Zhao Lingxiao, Li Zhiyang, Qu Leilei
College of Ocean and Civil Engineering, Dalian Ocean University, Dalian 116024, China.
College of Civil Engineering, Chongqing University, Chongqing 400044, China.
Heliyon. 2022 Dec 9;8(12):e12239. doi: 10.1016/j.heliyon.2022.e12239. eCollection 2022 Dec.
Accurate particulate matter 2.5 (PM) prediction plays a crucial role in the accurate management of air pollution and prevention of respiratory diseases. However, PM, as a nonlinear time series with great volatility, is difficult to achieve accurate prediction. In this paper, a hybrid autoregressive integrated moving average (ARIMA) model is proposed based on the Augmented Dickey-Fuller test (ADF root test) of annual PM data, thus demonstrating the necessity of first-order difference. The new method of using integrated akaike information criterion (AIC) and improved grid search (GS) methods is proposed to avoid the bias caused by using AIC alone to determine the order because the data are not exactly normally distributed. The comprehensive evaluation coefficient (CEC) is used to select the optimal parameter structure of the prediction model by considering multiple evaluation perspectives. The entropy value of the decomposed series is obtained by using range entropy A (RangeEn_A), and the series is reconstructed according to the entropy value, and finally the reconstructed series is predicted.
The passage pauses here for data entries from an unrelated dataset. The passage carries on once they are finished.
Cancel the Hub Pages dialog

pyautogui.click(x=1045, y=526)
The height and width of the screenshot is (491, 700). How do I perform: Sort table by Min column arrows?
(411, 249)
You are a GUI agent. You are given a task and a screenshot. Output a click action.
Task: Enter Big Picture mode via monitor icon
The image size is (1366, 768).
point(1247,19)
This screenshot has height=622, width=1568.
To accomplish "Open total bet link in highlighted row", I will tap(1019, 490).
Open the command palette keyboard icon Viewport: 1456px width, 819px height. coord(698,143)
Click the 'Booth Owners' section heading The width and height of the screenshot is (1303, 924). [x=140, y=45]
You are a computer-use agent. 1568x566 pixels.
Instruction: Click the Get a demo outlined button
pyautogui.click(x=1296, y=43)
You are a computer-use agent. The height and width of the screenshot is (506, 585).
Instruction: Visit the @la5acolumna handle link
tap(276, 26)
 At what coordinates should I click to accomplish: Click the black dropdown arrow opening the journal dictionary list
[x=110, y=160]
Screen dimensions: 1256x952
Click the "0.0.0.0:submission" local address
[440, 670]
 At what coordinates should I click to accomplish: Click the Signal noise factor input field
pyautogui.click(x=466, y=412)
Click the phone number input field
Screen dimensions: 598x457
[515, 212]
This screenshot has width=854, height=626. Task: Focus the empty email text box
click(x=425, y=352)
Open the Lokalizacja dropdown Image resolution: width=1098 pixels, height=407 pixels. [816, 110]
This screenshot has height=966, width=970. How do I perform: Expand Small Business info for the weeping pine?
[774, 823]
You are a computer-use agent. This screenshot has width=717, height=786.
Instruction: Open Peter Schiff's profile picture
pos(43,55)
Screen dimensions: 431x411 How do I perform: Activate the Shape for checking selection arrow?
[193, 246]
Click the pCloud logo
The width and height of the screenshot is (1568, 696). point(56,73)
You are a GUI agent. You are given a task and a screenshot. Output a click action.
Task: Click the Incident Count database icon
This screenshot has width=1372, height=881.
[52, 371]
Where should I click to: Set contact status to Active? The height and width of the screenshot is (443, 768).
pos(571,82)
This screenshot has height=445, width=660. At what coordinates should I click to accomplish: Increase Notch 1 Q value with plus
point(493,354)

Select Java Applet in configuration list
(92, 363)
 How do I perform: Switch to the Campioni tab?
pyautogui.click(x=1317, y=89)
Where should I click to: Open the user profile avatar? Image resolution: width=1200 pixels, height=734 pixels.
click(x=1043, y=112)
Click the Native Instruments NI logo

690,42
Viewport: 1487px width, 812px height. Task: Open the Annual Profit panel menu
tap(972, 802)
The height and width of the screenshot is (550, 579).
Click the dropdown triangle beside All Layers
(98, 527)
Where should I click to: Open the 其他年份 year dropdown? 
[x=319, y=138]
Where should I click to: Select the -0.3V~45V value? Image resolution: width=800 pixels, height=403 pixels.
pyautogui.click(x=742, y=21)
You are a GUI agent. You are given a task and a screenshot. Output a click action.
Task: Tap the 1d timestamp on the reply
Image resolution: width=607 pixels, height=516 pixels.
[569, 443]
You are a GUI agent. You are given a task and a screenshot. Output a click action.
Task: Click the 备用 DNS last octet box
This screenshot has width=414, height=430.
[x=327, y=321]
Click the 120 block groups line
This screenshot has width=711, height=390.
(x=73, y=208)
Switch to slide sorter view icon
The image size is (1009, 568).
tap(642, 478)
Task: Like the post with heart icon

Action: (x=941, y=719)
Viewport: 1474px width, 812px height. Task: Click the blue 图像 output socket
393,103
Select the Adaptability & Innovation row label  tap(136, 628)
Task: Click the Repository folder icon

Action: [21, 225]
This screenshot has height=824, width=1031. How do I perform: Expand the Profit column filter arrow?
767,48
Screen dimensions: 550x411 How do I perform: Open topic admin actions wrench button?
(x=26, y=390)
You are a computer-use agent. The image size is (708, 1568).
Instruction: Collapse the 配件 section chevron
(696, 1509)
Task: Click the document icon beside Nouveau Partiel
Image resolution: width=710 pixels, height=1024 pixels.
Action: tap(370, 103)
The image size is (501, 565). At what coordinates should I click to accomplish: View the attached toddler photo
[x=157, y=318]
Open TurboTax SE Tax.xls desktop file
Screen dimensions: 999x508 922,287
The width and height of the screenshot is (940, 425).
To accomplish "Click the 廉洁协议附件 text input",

We used Beijing PM data for validation and the results showed that the new hybrid ARIMA model improved values of RMSE 99.23%, MAE 99.20%, R 118.61%, TIC 99.28%, NMAE 98.71%, NMSE 99.97%, OPC 43.13%, MOPC 98.43% and CEC 99.25% compared with the traditional ARIMA model. The results show that the method does greatly improve the prediction performance and provides a convincing tool for policy formulation and governance.
准确的细颗粒物2.5(PM)预测在空气污染的精确管理和呼吸道疾病的预防中起着至关重要的作用。然而,PM作为一个具有很大波动性的非线性时间序列,难以实现准确预测。本文基于年度PM数据的增强迪基 - 富勒检验(ADF根检验)提出了一种混合自回归积分移动平均(ARIMA)模型,从而证明了一阶差分的必要性。提出了使用集成赤池信息准则(AIC)和改进的网格搜索(GS)方法的新方法,以避免因数据并非完全正态分布而仅使用AIC确定阶数所导致的偏差。综合评价系数(CEC)用于从多个评价角度选择预测模型的最优参数结构。通过使用范围熵A(RangeEn_A)获得分解序列的熵值,并根据该熵值对序列进行重构,最后对重构后的序列进行预测。我们使用北京的PM数据进行验证,结果表明,与传统ARIMA模型相比,新的混合ARIMA模型在均方根误差(RMSE)、平均绝对误差(MAE)、相关系数(R)、总信息准则(TIC)、归一化平均绝对误差(NMAE)、归一化均方误差(NMSE)、最优预测准则(OPC)、平均最优预测准则(MOPC)和综合评价系数(CEC)方面分别提高了99.23%、99.20%、118.61%、99.28%缉毒71%、99.97%、43.13%、98.43%和99.25%。结果表明,该方法大大提高了预测性能,为政策制定和治理提供了一个有说服力的工具。